Photo Escapes – AKA young robertharding shooters, Matthew Williams-Ellis and John Alexander – have been creating films designed to take you with them on their photographic journeys and inspire you to get shooting. We talked to the pair on a rare moment between their epic photography trips.

Can you introduce yourselves?

Matthew Williams Ellis: I am a freelance travel, documentary and landscape photographer, based in London. I love spending as much time on the road as possible, both on assignment and photographing personal projects. Last year I had my biggest achievement, receiving an award in Travel Photographer of the Year.

John Alexander: I am a freelance photographer and cinematographer based in Oxfordshire. I’ve reached the final stage in the Travel Photographer of the Year twice but Matt beat me to the final exhibition stage, which he reminds me of every day!

Durdle Door, Jurassic Coast, UNESCO World Heritage Site, Dorset, England, United Kingdom, Europe

What is the idea behind Photo Escapes?

MWE: We want to create cinematic photography films that bring people along on the journeys we go on to capture our images. We hope to inspire people to get out there, helping people get into the mind-set of being a photographer without being too ‘techie’ – there is enough of that out there already!

JA: My personal aim is to show everyone that I am a better photographer than Matt! ‘Photo Escapes’ is an idea which has evolved over years of photographing amazing locations around the world with Matthew. Being a huge fan of Top Gear throughout the years, I wanted to make a photography version of their exotic road trips in far off locations.
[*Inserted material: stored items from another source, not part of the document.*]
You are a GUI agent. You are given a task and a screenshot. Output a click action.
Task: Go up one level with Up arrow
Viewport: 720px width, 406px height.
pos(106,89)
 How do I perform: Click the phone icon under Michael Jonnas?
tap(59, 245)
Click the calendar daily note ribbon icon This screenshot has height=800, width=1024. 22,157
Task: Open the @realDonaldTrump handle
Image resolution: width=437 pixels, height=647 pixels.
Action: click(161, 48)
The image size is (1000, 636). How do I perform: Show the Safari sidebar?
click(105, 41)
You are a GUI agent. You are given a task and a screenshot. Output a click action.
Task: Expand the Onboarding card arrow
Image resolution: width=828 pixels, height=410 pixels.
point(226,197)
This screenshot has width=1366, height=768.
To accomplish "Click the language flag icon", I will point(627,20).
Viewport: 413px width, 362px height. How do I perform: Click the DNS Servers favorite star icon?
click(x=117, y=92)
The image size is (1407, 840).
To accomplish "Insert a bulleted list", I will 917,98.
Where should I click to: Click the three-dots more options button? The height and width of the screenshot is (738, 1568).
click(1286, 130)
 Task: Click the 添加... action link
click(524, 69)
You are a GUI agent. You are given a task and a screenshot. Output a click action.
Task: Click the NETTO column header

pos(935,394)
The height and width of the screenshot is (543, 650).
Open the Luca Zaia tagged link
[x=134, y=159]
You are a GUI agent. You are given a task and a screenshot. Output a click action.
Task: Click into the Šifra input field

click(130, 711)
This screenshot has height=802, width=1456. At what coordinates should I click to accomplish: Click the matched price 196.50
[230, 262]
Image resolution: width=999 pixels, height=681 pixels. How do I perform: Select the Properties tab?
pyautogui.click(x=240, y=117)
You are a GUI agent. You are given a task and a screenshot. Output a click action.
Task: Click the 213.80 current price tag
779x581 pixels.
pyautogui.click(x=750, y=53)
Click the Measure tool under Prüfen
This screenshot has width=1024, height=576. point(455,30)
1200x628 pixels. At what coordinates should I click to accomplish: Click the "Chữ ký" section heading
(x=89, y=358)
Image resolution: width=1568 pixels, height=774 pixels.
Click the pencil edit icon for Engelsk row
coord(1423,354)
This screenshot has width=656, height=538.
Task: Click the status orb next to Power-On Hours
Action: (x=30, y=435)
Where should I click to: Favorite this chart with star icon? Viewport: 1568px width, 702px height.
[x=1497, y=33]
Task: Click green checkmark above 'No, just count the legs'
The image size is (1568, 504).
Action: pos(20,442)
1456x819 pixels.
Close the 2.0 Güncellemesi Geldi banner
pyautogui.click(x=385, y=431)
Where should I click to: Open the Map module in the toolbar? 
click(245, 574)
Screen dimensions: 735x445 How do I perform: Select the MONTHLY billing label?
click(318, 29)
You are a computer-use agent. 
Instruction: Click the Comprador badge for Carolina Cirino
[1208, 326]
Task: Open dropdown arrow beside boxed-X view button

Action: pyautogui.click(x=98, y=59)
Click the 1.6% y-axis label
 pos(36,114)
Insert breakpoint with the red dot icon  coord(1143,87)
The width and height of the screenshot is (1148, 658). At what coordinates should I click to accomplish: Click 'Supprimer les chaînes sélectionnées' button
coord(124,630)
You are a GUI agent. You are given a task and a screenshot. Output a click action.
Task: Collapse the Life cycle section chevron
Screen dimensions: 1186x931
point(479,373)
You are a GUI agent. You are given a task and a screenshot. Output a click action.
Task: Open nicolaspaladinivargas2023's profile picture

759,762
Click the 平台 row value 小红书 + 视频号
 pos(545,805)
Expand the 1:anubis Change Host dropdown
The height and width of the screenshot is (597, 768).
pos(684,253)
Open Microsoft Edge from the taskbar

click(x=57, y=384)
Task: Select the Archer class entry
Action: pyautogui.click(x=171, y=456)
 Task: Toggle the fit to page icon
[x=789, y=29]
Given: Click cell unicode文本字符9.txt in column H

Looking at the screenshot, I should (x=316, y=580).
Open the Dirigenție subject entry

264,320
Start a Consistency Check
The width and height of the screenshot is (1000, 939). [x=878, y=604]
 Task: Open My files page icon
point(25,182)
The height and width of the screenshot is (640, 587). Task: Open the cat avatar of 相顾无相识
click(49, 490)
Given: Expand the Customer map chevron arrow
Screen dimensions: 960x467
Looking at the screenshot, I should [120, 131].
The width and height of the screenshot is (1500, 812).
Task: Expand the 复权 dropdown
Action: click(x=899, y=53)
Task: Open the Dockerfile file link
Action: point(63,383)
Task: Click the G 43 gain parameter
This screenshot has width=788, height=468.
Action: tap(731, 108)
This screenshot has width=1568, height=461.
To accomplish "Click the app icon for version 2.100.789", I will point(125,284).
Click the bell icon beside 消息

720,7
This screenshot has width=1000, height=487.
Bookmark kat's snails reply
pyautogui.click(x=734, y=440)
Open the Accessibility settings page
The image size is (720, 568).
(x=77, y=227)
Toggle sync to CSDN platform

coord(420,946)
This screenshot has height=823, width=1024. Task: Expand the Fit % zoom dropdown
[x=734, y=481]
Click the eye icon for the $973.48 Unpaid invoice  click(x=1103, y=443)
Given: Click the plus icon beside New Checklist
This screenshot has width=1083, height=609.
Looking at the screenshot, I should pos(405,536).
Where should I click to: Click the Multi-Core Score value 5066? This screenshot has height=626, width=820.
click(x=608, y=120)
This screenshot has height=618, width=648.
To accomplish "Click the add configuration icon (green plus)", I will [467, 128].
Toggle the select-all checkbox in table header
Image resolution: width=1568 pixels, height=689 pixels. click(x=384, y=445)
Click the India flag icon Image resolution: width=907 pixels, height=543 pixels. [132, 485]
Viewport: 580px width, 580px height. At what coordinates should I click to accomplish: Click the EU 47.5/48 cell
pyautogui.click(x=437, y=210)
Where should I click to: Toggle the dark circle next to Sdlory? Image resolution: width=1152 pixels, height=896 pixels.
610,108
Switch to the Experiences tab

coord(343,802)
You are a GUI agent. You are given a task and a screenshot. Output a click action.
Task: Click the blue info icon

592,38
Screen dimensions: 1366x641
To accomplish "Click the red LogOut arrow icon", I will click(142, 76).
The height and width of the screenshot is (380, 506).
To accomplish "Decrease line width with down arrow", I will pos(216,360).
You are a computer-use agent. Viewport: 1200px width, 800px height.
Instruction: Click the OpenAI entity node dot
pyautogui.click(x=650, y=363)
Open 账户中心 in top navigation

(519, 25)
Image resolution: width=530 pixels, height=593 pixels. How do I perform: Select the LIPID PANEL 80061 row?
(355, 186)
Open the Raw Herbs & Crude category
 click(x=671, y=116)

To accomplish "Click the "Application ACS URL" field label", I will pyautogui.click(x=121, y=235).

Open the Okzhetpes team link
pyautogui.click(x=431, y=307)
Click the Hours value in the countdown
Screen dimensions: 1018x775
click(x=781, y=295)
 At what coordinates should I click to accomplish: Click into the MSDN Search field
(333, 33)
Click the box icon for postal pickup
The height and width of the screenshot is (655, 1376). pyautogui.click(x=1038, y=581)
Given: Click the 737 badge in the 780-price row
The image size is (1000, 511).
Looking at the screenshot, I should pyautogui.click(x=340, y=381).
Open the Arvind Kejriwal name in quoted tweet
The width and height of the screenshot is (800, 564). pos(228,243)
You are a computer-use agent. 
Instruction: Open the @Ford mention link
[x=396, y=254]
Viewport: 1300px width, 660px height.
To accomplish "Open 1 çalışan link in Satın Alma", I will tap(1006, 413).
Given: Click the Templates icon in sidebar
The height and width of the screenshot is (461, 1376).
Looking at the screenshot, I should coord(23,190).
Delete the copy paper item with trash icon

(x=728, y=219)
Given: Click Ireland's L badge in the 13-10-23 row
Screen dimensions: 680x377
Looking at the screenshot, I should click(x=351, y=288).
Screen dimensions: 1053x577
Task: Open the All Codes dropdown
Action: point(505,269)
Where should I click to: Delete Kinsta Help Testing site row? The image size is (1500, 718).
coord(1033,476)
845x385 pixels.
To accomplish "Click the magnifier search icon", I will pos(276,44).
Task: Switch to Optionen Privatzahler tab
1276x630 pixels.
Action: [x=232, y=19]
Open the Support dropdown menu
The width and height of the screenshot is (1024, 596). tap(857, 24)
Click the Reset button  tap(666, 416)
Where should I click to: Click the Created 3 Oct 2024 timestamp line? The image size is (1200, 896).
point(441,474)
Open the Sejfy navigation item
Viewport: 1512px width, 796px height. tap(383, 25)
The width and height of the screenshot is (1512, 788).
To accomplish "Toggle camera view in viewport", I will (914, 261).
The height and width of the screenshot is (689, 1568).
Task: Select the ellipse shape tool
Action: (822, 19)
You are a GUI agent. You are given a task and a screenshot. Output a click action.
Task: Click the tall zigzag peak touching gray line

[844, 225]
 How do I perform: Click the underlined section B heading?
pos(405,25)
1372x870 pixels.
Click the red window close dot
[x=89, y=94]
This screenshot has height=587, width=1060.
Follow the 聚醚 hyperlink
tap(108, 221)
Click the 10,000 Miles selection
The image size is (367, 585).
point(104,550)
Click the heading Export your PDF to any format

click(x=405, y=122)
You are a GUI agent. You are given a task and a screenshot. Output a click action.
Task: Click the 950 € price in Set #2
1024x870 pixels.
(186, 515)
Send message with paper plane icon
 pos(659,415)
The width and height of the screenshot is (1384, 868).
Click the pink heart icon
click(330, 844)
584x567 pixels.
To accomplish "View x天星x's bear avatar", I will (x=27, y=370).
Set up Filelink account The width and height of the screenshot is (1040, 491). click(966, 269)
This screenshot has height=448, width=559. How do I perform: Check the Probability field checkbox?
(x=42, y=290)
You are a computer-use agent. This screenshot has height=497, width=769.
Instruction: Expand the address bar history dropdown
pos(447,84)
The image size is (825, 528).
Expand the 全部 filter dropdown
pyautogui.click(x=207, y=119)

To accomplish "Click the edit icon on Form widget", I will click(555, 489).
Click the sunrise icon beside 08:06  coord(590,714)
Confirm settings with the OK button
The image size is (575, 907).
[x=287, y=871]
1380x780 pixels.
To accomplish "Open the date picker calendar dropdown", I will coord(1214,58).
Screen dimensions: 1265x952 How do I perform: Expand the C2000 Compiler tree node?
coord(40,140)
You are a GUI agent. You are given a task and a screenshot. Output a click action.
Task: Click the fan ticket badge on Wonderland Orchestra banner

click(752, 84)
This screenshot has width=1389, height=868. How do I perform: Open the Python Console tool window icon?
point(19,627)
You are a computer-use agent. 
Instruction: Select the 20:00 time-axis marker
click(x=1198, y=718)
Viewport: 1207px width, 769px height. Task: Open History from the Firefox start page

Sadhus (Indian Holy Men) in Varanasi, Uttar Pradesh, India, Asia

The aim is to produce behind-the-scenes photography films for commercial clients, be it photographic companies, travel companies or automotive companies. It can go in so many directions which is really exciting. For example, we travelled to Hong Kong to film an episode for a charity focusing on plastics in the Ocean. I was really excited about the episode but worried how we were going take good photos of essentially rubbish, but that is all part of the fun isn’t it?

Red panther chameleon (Furcifer pardalis), endemic to Madagascar, Africa

Our joint aim is quite broad, as we are still in our early stages, but we would really love to get the show commissioned. We also want to create content for some of the big brands out there such as Nikon or Land Rover. The great thing is, that dependant on the tone of the piece, we can make it focus more on travel or photography.

Tourist running on Black Sand Beach, Iceland, Polar Regions

How did the project come about?

MWE: We have known each other a while now – I am actually best man at John’s wedding later this year. Slightly awkward, as he probably only just makes my top ten! We used to go on a lot of travel photography trips together anyway, and it basically grew from those. We both love running workshops and teaching photography, and combined with our desire to learn about the destinations we visit and ability to talk non-stop infinitely, we thought it might be worth trying to teach people about photography in an entertaining way.

We also both really enjoy videography, so it gave us a purpose for shooting the most epic footage that we could.

Camel caravan in Erg Chebbi Desert, Sahara Desert near Merzouga, Morocco, North Africa, Africa

How do you plan where you’re going to and what you’ll shoot?

JA: We try and plan our trips so they include many genres of photography, from landscapes, portraiture and wildlife. There also needs to be sense of adventure. This usually means the more uncomfortable and miserable the journey is, the better it is for the film!

We plan certain locations to shoot but we like to leave time for unplanned trips. Sometimes the film goes in a completely different direction depending on what we find when we are there! This spontaneity I think really adds to the film too.

MWE: Personally, I like a bit of an adventure or something that will really challenge me. Quite often we will just start brainstorming and see what we can come up with. I am particularly excited about an idea we have had for Iceland, but I’m afraid I have to keep it under wraps for now.

We both love visiting anywhere though to be honest, so it is great when others invite us!

Chillies in market in Pulua Weh, Sumatra, Indonesia, Southeast Asia

How do you manage to juggle filming and taking amazing pictures?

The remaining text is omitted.